# Directions for this task
Copy the records below word for word, from their first line through the line that contains "Action: click(x=943, y=301)", with both ends included. Leave the pictures out of your copy.
━━ Exercise input
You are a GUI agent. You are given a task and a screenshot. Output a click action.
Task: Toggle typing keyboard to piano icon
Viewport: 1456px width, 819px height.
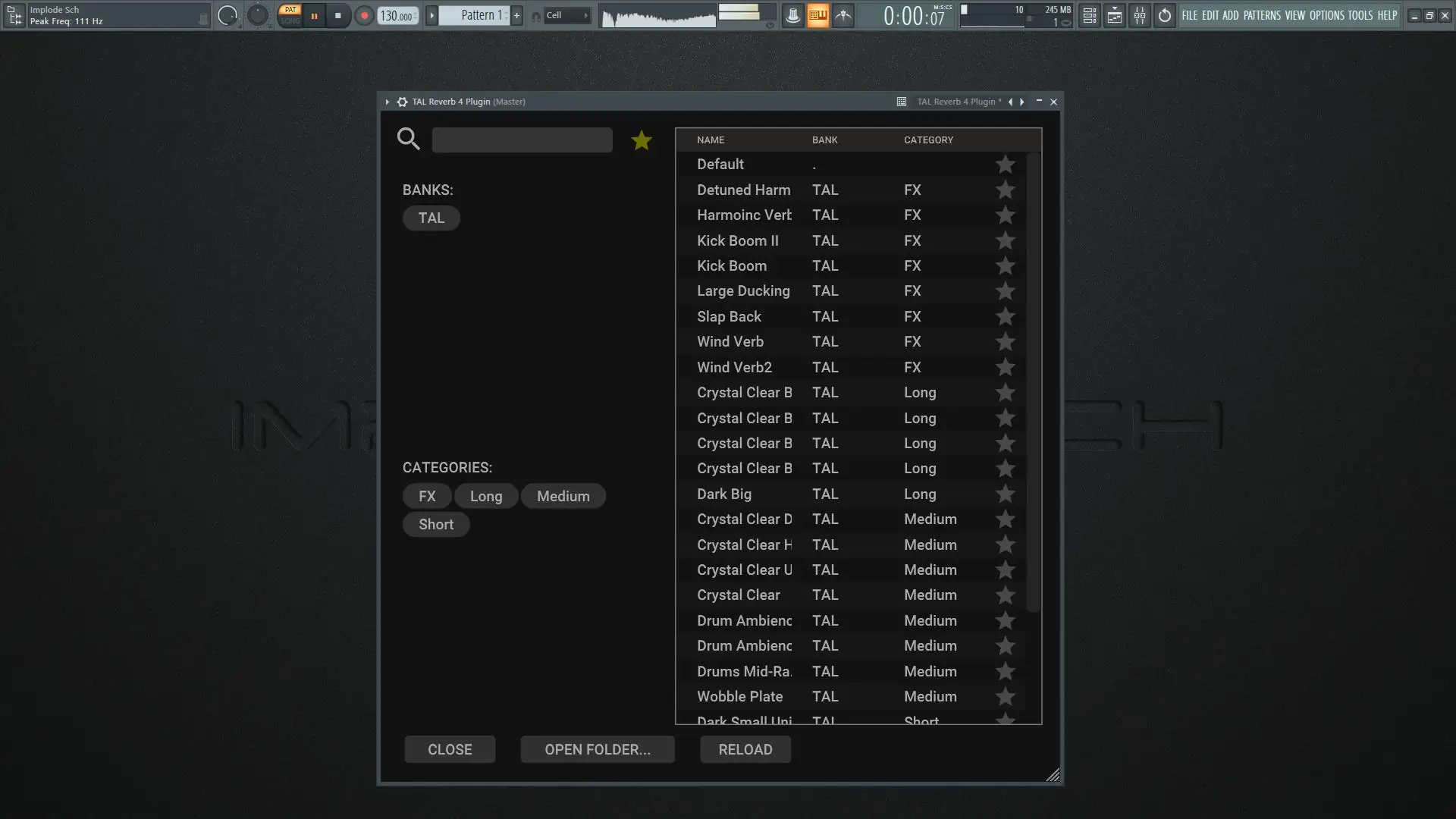point(817,15)
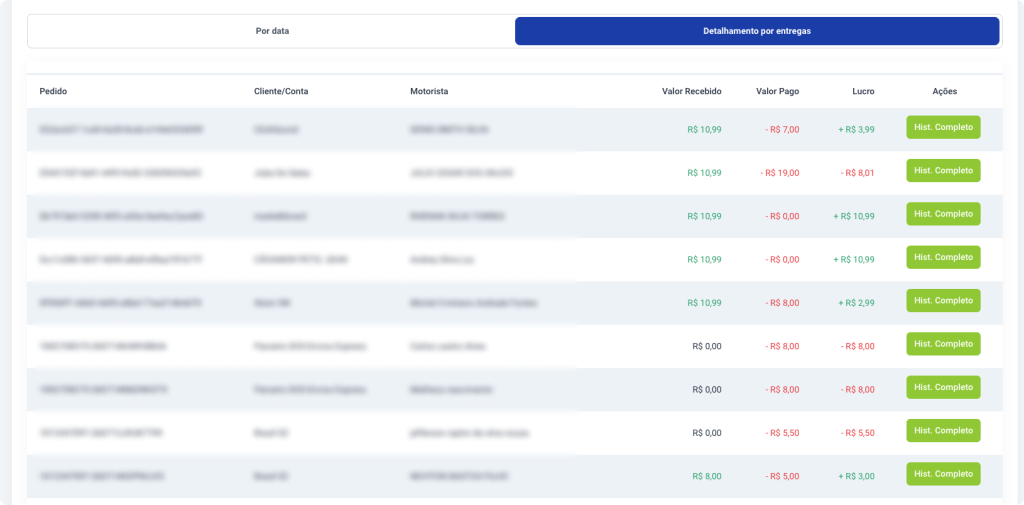This screenshot has height=505, width=1024.
Task: View Hist. Completo for the + R$ 2,99 row
Action: click(x=943, y=301)

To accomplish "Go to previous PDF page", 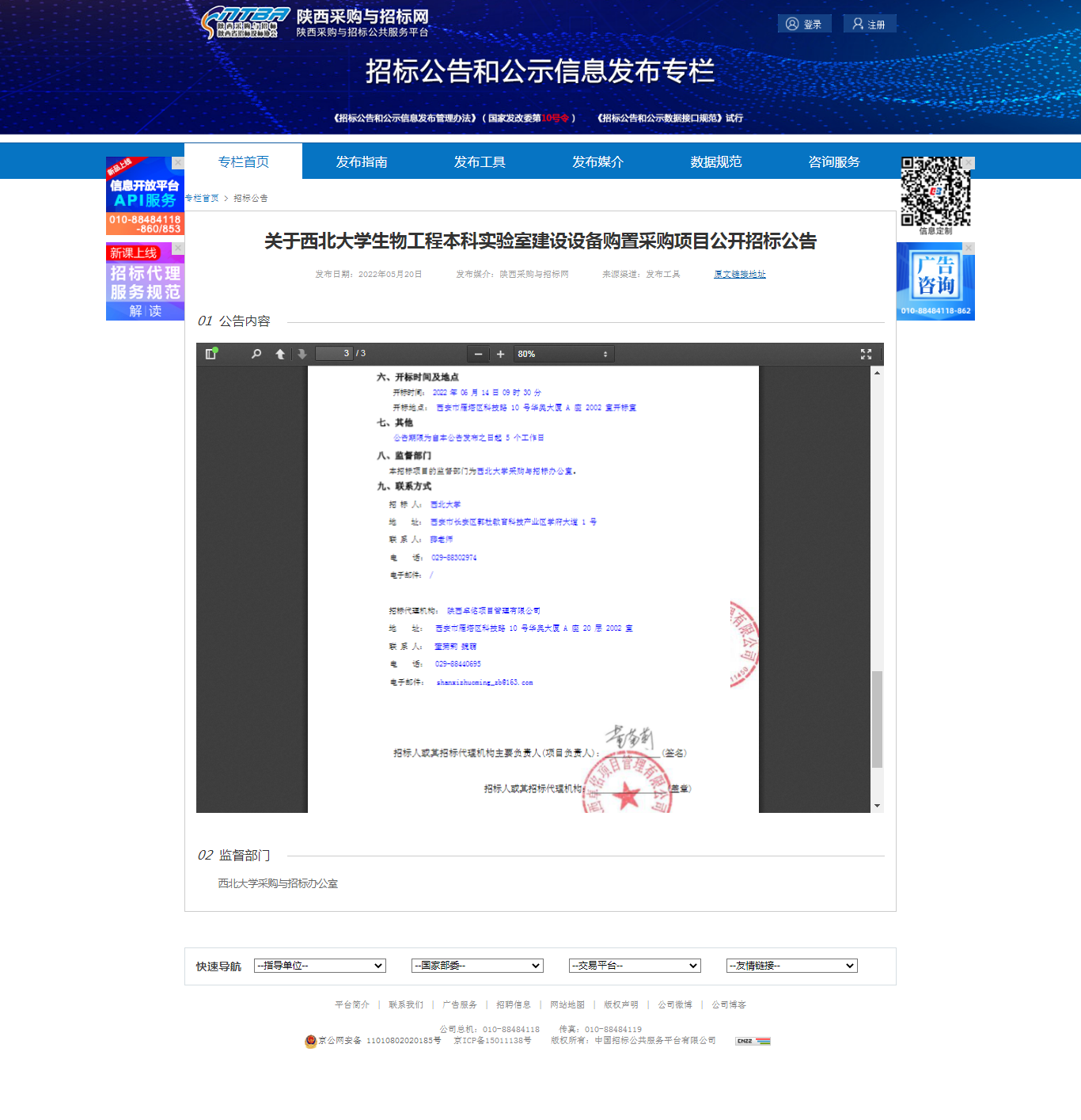I will coord(280,354).
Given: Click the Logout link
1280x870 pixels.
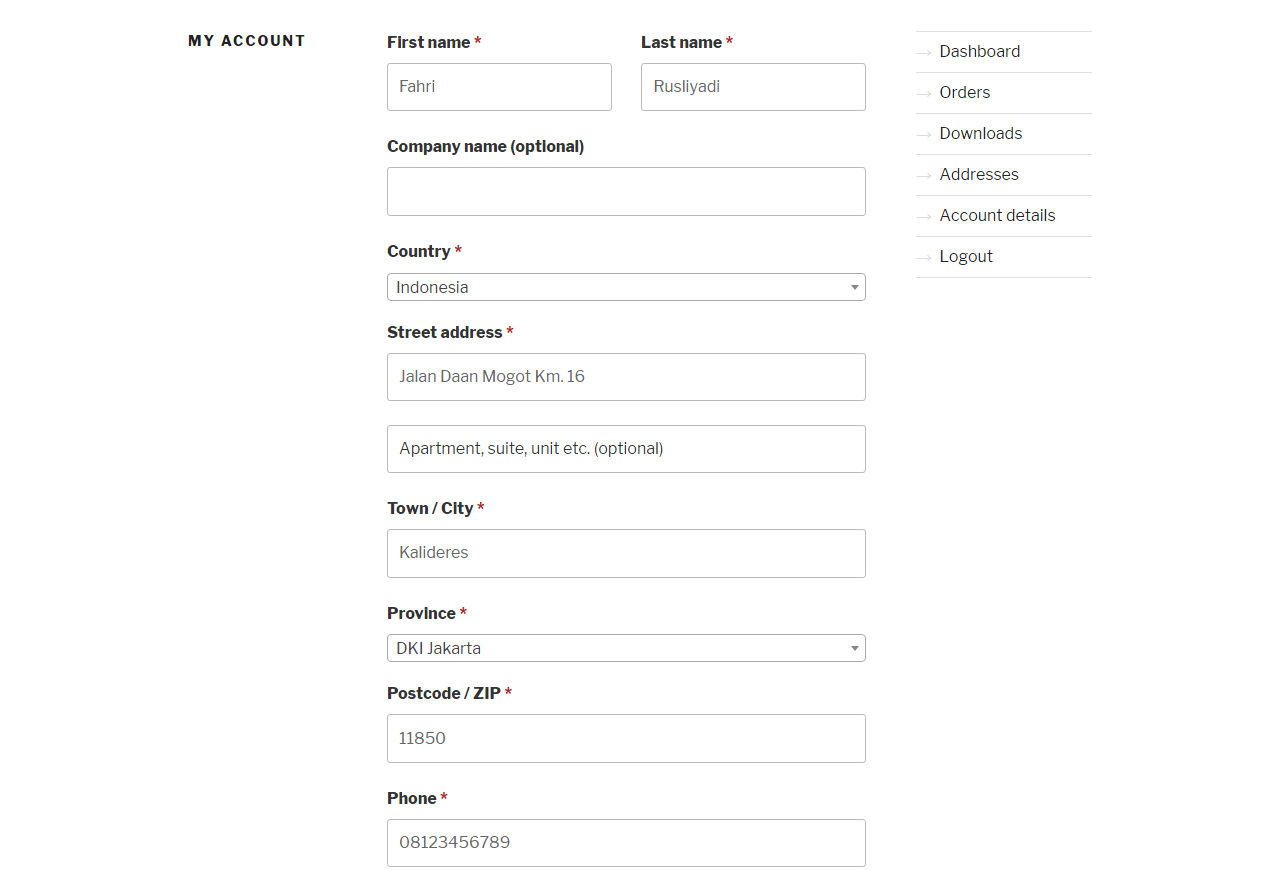Looking at the screenshot, I should click(x=966, y=257).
━━━━
# Result
You are a GUI agent. You are given a task and a screenshot. Output a click action.
Task: Toggle typing keyboard to piano icon
Viewport: 1456px width, 819px height.
point(817,15)
This screenshot has height=505, width=1024.
Task: View Hist. Completo for the + R$ 2,99 row
Action: click(x=943, y=301)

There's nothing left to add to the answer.